Мы зрячи и слепы — наполовину,
разумны и безумны — пополам.
Душой мы льнем к земле, как плющ к карнизу.
Как на фигурах карточных колод —
полтела кверху и полтела книзу:
с трудом дается нам познанья плод.
Замерзло наше яблоко на льдине.
У яблока на коже борозда,
а в сердце что же? — в самой середине
живая стекловидная звезда.
На скрытую звезду, на это семя,
на сердце бы взглянуть, надев очки…
Но, разумом удвоив жизни бремя,
играем мы с бумагой в дурачки.
Мы знаем лист бездушный для письма
и лист, рожденный деревом деревни.
Они теперь расходятся весьма,
но был меж них звеном папирус древний.
Таинственно явившись из цветных
худых лоскутьев белыми листами,
бумага не забыла о портных,
крививших ноги долгими крестами,
о тряпках, истлевающих в узле,
о вероломной праздничной одежде,
о жалких ожиданиях, о зле,
о несбывающейся здесь надежде…
От книги к жизни строили мы мост,
но виснут сваи в воздухе местами.
Как ящерица, дав нам только хвост,
жизнь скроется под желтыми листами.
И всё ж древесный лист пробьет кору
и вылезет, блистая вешним клеем…
А ты, душа, сгоревши на ветру,
оставишь лист бумажный — мавзолеем.
Скорее на скале созреет нива,
чем бытию с поэзией дружить.
К несчастию, поэзия ревнива —
она почти что не дает нам жить.
Она сопровождает нас повсюду,
она метлой несет на крутизну,
она, в котле колдуя, тряпок груду —
цветное — превращает в белизну.
Белись, белись на черный день, бумага:
ты мне послужишь в голод молоком.
Но, веселя мне голову, о влага,
ты вывернула жизнь мне целиком.
Тебе, необычайному лекарству,
мы страшное значенье придаем.
Царь отдавал за Душеньку полцарства,
а мы живот за душу отдаем.
Ужели в третий раз поет петух,
ужель столь поздний час, вернее ранний?
Еще свечи остаток не потух,
а свет уже вздымается в тумане.
О зыбкий час меж сумраком и днем!
Еще не стары мы, уже не млады.
Еще полуденным горим огнем,
уже вечернему покою рады.
Идя чрез этот свет во тьму из тьмы,
на жертвенность глядящие бесстрастно,
осуждены словами мерить мы
избыток сил, растущих в нас напрасно.
Как жар пустыни, жадные слова
всечасно поедают нашу душу.
Так рыбу, выплеснутую на сушу,
небесная съедает синева.
Бывали чудеса для рыбарей —
для рыбаков чудес уж не бывает;
и наша память, становясь старей,
о чуде превращений забывает.
Но, сыгранная вдоль себя самой,
гармонией нам чудится гребенка.
И каждый цирк в провинции зимой,
конечно, превращает нас в ребенка.
Но ветер проявляется в трубе,
и снег летит, спиралями вращаясь,
и ветви покоряются судьбе,
в серебряные вилки превращаясь.
Так крест встает на крепостном валу,
стволы идут на угольные склады,
и, превращающиеся в золу,
они не ждут за свой огонь награды.
Цветут духи.
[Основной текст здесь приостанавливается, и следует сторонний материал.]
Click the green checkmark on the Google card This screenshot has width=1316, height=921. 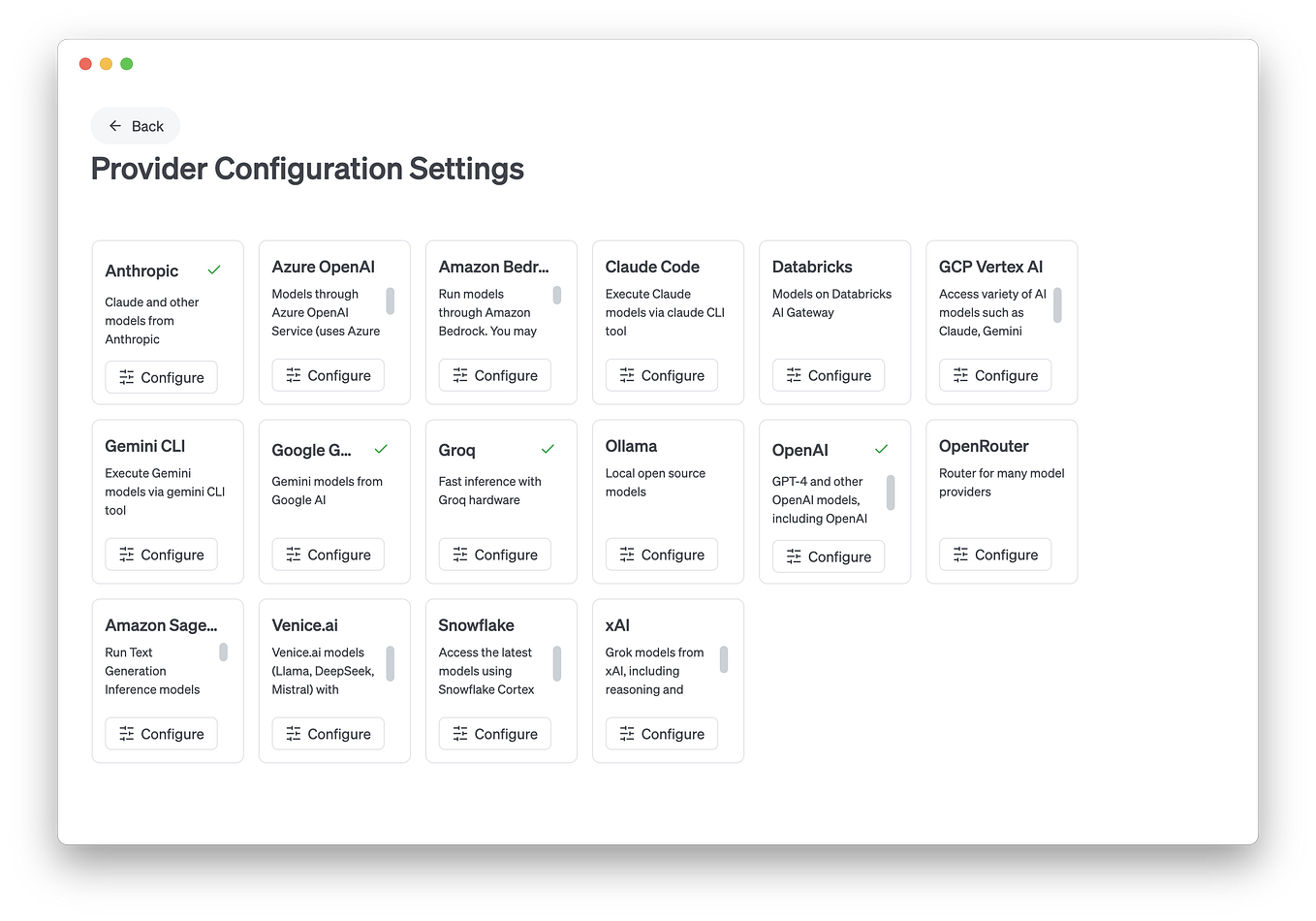[x=380, y=448]
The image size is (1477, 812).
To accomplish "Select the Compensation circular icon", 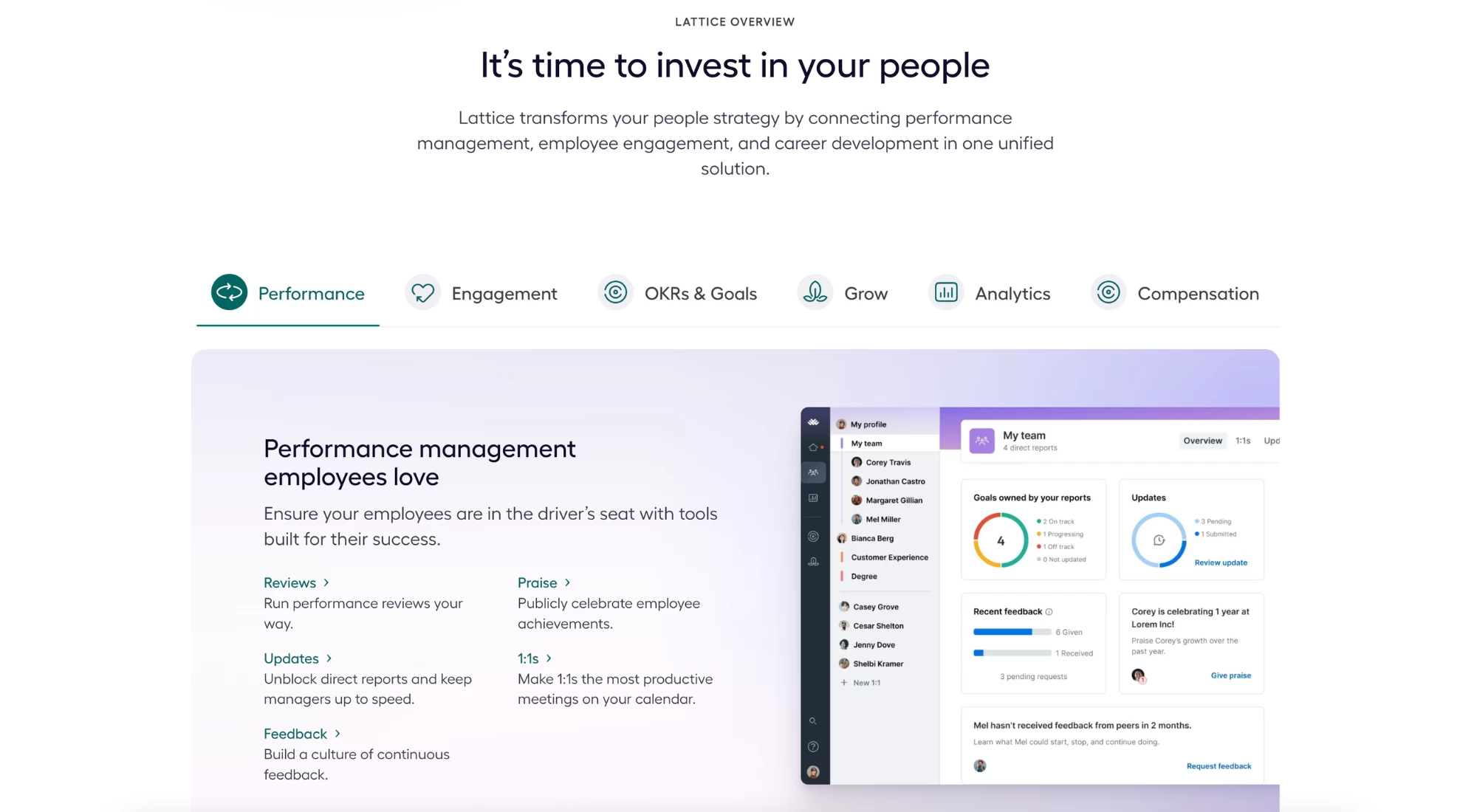I will pos(1108,292).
Но цвет, уйдя с куста,
обязан превращением заводу.
В железные он должен пасть места,
пройти он должен и огонь, и воду…
Поэт дает себя своим стихам,
плясун над бездной зонтиком играет.
Чтоб дать благоухание духам,
живая роза — просто умирает.
А.Г.Жизнь делается кратче и длиннее,
душа во мне — всё та же и не та.
Да, ничего нет слаще и страшнее,
чем неосуществленная мечта.
К чему своей питаюсь я душою? —
не стану я от снеди той сильней.
Всё кончится тоской, такой большою,
что кажется, повешусь я на ней!
Словесный яд — причина сокрушенья:
недаром змей меж райских был дерев…
Но я хочу остаться без движенья,
уже к плоду познанья руку вздев.
Ты не имеешь собственного света,
и собственной я не имею тьмы.
Ты слышишь всё, но не даешь ответа —
почти, с тобой, пустое место мы.
Но пустота — предвестница свободы,
преображенье сердца самого
и знак того, что будущие годы
в нас не разрушат больше ничего!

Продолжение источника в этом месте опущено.